Até a quinta-feira 13, os tumultos haviam vitimado quatro diplomatas dos Estados Unidos, entre eles o embaixador na Libia Christopher Stevens, e cinco cidadãos iemenitas. A comoção forçou a secretária de Estado americana Hillary Clinton a condenar o filme, sem que isso amainasse a crise. Há um ponto em comum nos países onde os protestos ocorreram. Recentemente, Líbia, Egito e Iêmen trocaram seus longevos ditadores por governantes “democráticos”. As aspas são necessárias. A métrica da democracia ocidental, especialmente o padrão bipartidário americano, traz resultados distorcidos quando aplicada ao mundo islâmico. Basta a inexistência de uma separação clara entre poder religioso e poder civil para explicar essa ineficiência. Os eventos recentes mostram que o discurso contra o “imperialismo” é uma desbotada bandeira política que ganhou novas cores ao ser tingida pela retórica do fundamentalismo religioso e da disputa por poder nas democracias recentes.

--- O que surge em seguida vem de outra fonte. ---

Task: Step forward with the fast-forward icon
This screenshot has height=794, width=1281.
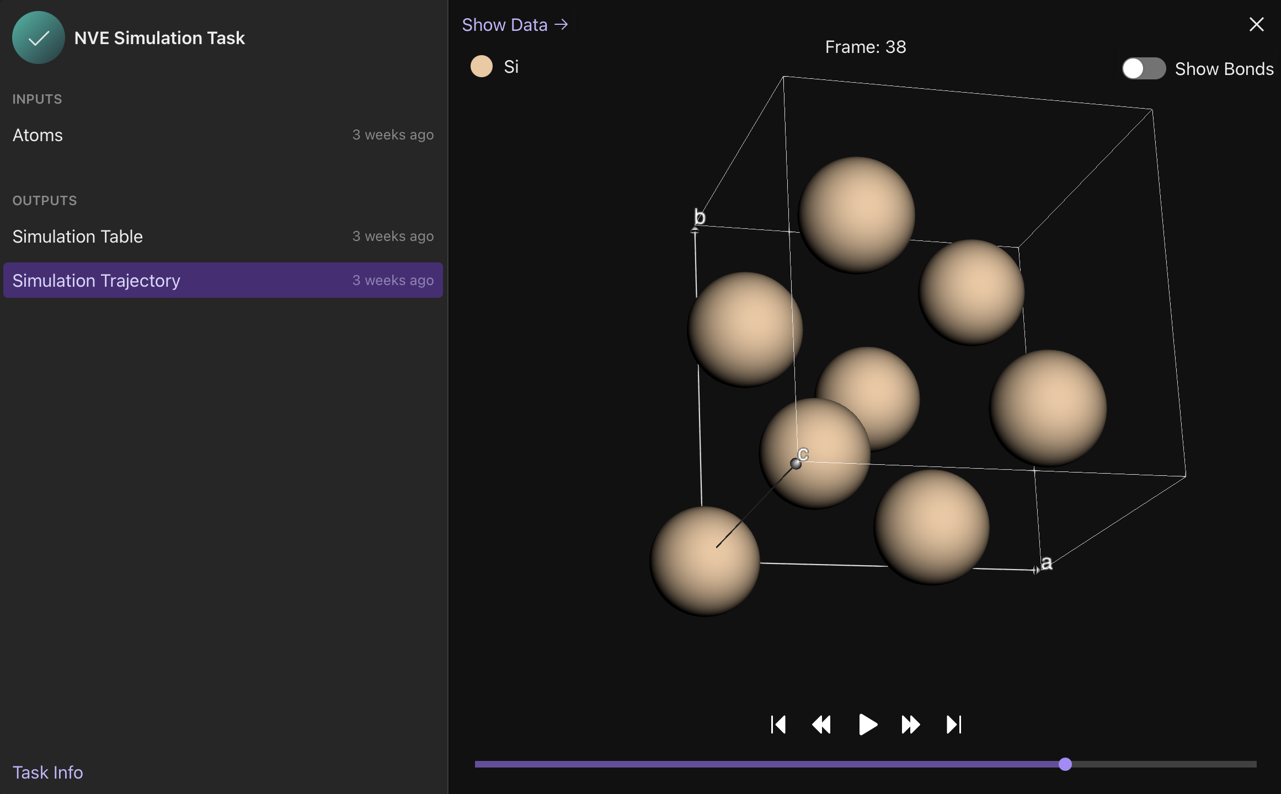Action: click(x=910, y=725)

Ofensas a qualquer crença são imperdoáveis e insuportáveis – muitos cristãos se incomodariam profundamente com uma comédia romântica envolvendo Jesus e Maria Madalena, por exemplo – mas é inegável que boa parte do fogo foi soprado por lideranças rotuladas como fundamentalistas, mas que devem ser encaradas como organizações políticas em busca de legitimação e espaço no coração do eleitorado.Seria arrogante pensar que, a priori, uma prática é melhor do que a outra. No entanto, seria ingenuidade ignorar que as diferenças podem impossibilitar o entendimento, o diálogo e, principalmente, a cooperação econômica. Essas diferenças não têm sido levadas em conta pelas chamadas potências ocidentais na hora de propor acordos, definir tratados e fechar negócios, em especial os Estados Unidos.

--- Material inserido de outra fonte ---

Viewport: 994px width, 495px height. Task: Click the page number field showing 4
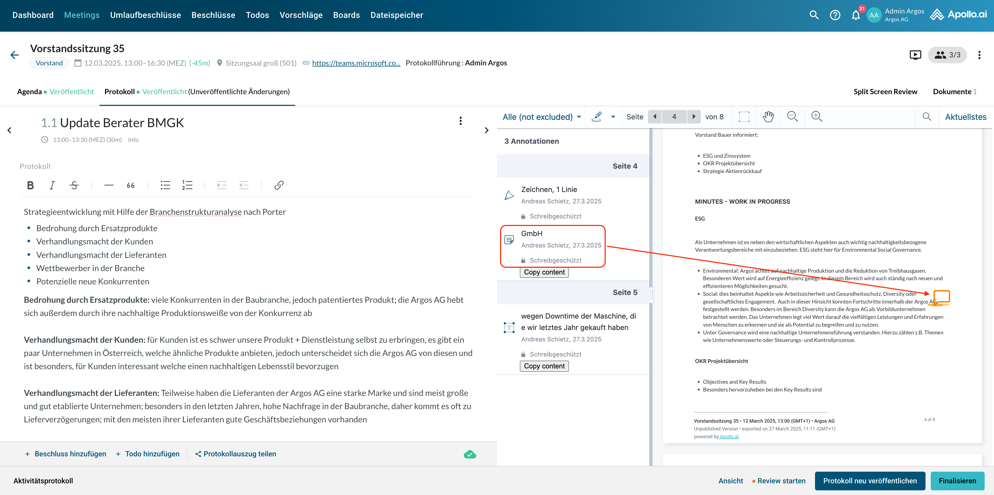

O ataque das tropas da Otan à Líbia, que selou o destino do ditador Muamar Kadafi, reiterou o fato de que a preocupação devia-se ao óleo sob a terra, e não à população sobre ela. No caso do Brasil, a imagem neutra, pacífica e tolerante que o País exibe lá fora é um trunfo na hora de buscar espaço no cenário internacional. Desde que não se caia na armadilha mental de confundir terroristas com políticos e lideranças efetivas com clérigos. Há muito espaço para o Brasil no cenário político e comercial no Oriente Médio, e alimentos e commodities são apenas a ponta desse iceberg, mas, para que isso ocorra, é preciso evitar as armadilhas de usar a métrica errada.